I don’t believe in media brands but in personal ones. I can’t relate to Vogue, The New York Times and CNN but rather to Anna Wintour, David Carr and Piers Morgan. Media consumption today, and definitely in the years to come, is built upon relationships between people – not brands. If previous generations consumed a magazine or a TV show because it was that thing and it was important what it said, we now read writers and columnists, follow photographers and stylists and look at people we like. The individual in front of the platform on which he or she communicates.
This belief is the founding vision of our company, Sydney Stockholm. This evolution is also something that is happening right now at The New York Times. The Grey Lady’s strategy so far has been to empower influential individuals (either recruited or promoted ones) like Andrew Ross Sorkin, Nate Silver and Andrew Sullivan by resourcing their respective mini-media empires; Dealbook, FiveThirtyEight and The Dish. The strategy helps to keep the personal influencer and their following within the big media brand.

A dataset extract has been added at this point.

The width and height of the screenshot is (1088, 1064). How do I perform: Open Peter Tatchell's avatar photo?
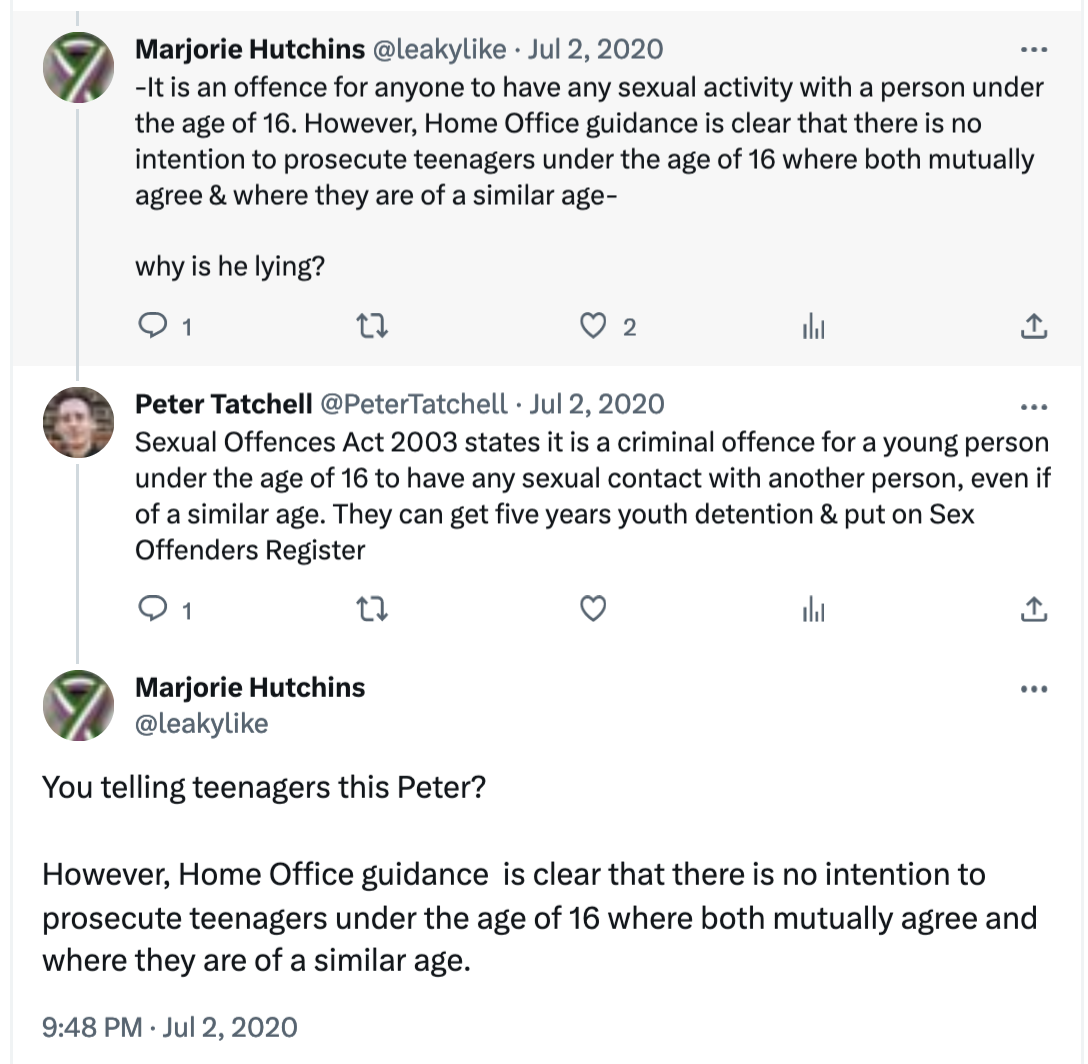[x=78, y=422]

With both Nate Silver and Andrew Sullivan leaving (Silver was recruited by ESPN and Sullivan relaunched his platform independently) we’re also encountering the next challenge; with individuals more powerful than the platform – every media employer is essentially competing with its own staff. Balance of power change and traditional recruitment is replaced by mini-media entity acquisitions. In theory, a large media brand could pay a staff member to build a personal following, only to see that individual leave – followed by the masses.
New Republic recently published a list of things The New York Times could do to ensure its survival. One such proposal was to further empower influential individuals. Mathew Ingram on GigaOM commented:
The most powerful resource the New York Times has at its disposal are the relationships its writers have created with readers, and that is where the future of monetization in media lies.

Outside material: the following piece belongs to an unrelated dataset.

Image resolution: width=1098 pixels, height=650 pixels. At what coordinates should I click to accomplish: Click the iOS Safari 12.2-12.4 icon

True. And I would be seriously thrilled to see a David Carr driven mini entity covering the media and entertainment industries. But in that very sentence we also come back to the main question; how will The New York Times protect its investment? How can any media company? Carr happens to be a devotee and is not going anywhere but with a lot of money on the theoretical table, a lot of things could theoretically change. They always do.